Río, condenada por construir parte del complejo turístico de Guanacaste sobre zona de manglar
El GOB felicita a la lucha ecologista de las entidades de Costa Rica, mientras que la compañía discrepa de la resolución y anuncia recurso
PalmaEl Tribunal Ambiental Administrativo de Costa Rica ha dictado una resolución considerada "histórica" por los ecologistas y plataformas vecinales de Costa Rica contra RIU Hotels & Resorts, mediante la cual ordena la demolición parcial del hotel RIU Guanacaste y la restauración de un manglar protegido en Matapalo, en la provincia de Guanacaste. Según afirmaron varios portavoces de los demandantes, la Confraternidad Guanacasteca, y entidades de la zona, la decisión "es una victoria significativa para los colectivos ecologistas y comunitarios que han denunciado durante más de quince años los impactos del proyecto sobre el ecosistema costero". El complejo, de más de 1.200 habitaciones, fue construido parcialmente, según los denunciantes, sobre una zona verde y de manglar que, según informes técnicos y periciales, sufrió destrucción de árboles, relleno de terrenos y desvío de un torrente natural. La construcción afectaba a una zona marítimo-terrestre sin concesión y alteró ecosistemas protegidos.
La resolución, que todavía puede ser recurrida, asegura que RIU debe eliminar las estructuras construidas sobre el manglar y sobre el curso del torrente, retirar los rellenos y las modificaciones de terreno realizadas de forma irregular. La empresa también debe restaurar el manglar con especies nativas para garantizar la recuperación del ecosistema y su biodiversidad. El tribunal ordena que se restablezca el flujo natural de agua del torrente, de forma que vuelva a circular por el curso original y alimente correctamente el manglar. Además, RIU debe presentar un plan de recuperación supervisado, en el que se detallen todas las acciones de restauración y el cronograma de ejecución bajo supervisión de las autoridades ambientales. La resolución incluye también la protección de la zona marítimo-terrestre de dominio público, que había estado ocupada irregularmente, y exige que estos espacios se devuelvan a su estado natural. Este mandato va más allá de una simple multa económica, puesto que implica una reparación efectiva del ecosistema afectado y establece un precedente relevante para la protección ambiental en la región.
La empresa de origen mallorquín aseguró en un comunicado que reitera "el respeto por el tribunal y el proceso legal", pero manifestó que "no comparte la resolución" y que ejercerá todos los recursos y acciones legales previstos para evidenciar lo que considera "inconsistencias y errores técnicos y jurídicos", recordando. La empresa ha asegurado que, por prudencia y respeto al proceso, no ofrecerá más información mientras se analicen los pasos legales a seguir.
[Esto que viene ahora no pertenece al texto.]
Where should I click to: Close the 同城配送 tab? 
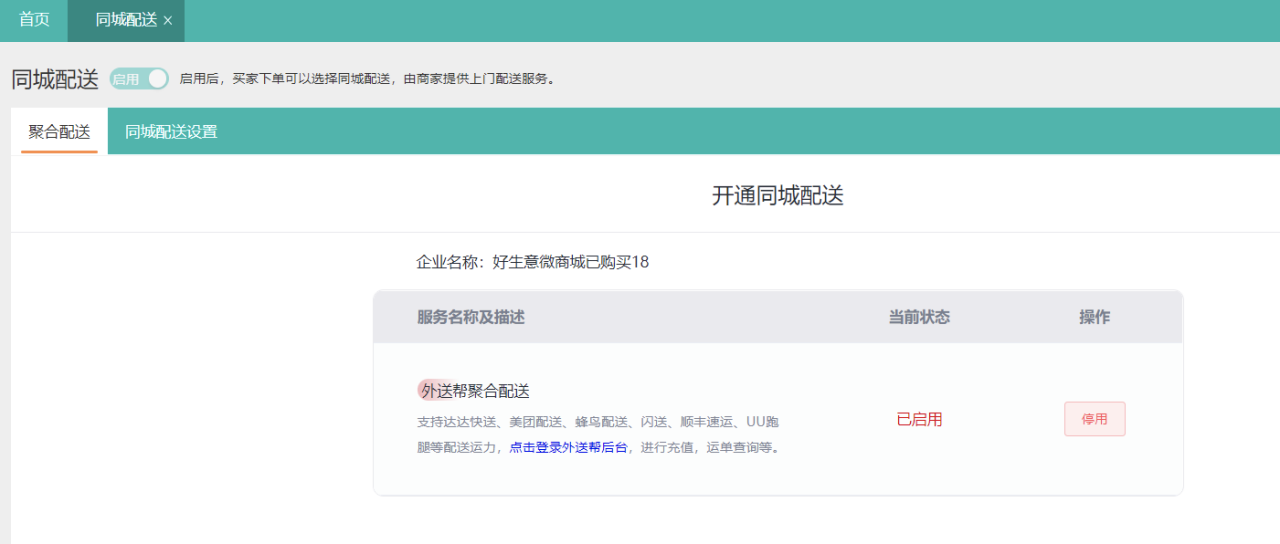[168, 21]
Por su parte, el GOB Mallorca ha felicitado a la Confraternidad Guanacasteca porque "ha mantenido una defensa rigurosa y persistente del territorio al denunciar nuevamente las prácticas ambientales y urbanísticas del Grupo Riu, que tiene conflictos también en España", ha dicho la entidad. Además, los ecologistas isleños aseguran que "demasiado a menudo" las grandes corporaciones turísticas operan con "impunidad" y por ello reclamaron "reforzar los mecanismos de protección ambiental en todas partes".
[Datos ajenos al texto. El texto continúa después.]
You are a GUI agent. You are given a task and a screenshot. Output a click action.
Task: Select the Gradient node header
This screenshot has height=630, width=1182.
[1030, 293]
Una zona de alta fragilidad ecológica
Playa Matapalo, en la ribera pacífica norte de Costa Rica, es una zona de alta fragilidad ecológica, con manglares que protegen la costa de la erosión y sirven de refugio para numerosas especias. La región de Guanacaste, históricamente marcada por la acelerada urbanización, los incendios forestales y una planificación territorial poco estricta, fue durante años un polo de atracción para inversiones turísticas de grandes capitales extranjeros. "Todo valía durante el boom turístico, y las zonas verdes y los caminos públicos quedaban a menudo destruidos por legalizar después lo que se había hecho de forma ilegal", recuerda Gadi Amit, activista y vecino de la zona.
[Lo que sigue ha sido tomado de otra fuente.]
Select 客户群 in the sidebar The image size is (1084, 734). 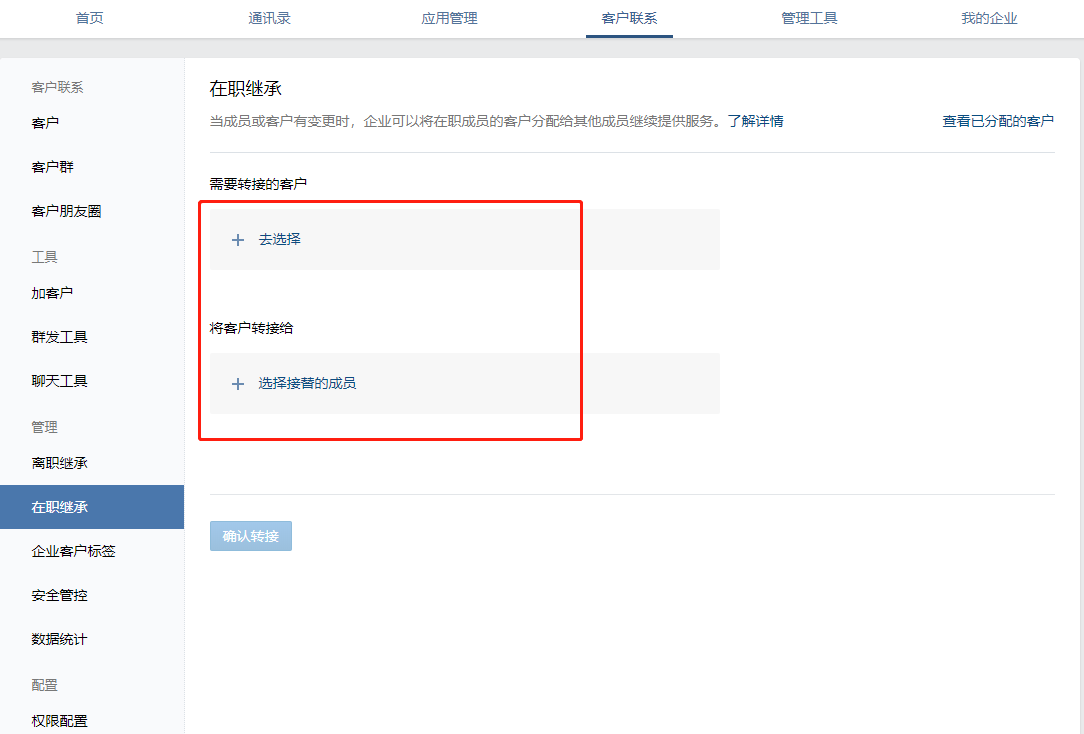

Las denuncias fueron iniciadas en 2009 por Confraternidad Guanacasteca y el Consejo Ecocivil de Carrillo, que alertaron de los impactos sobre el medio ambiente y la gestión de zonas protegidas. Aunque los primeros querellantes tuvieron que desistir por imposibilidad de coste económico, la Fiscalía y la Procuraduría General del Estado asumieron la acusación, lo que permitió que el proceso haya llegado a una resolución favorable para la protección del manglar. Amit afirma que "seguiremos vigilando, investigando y presentando denuncias para asegurar que la empresa asuma la responsabilidad de los daños causados".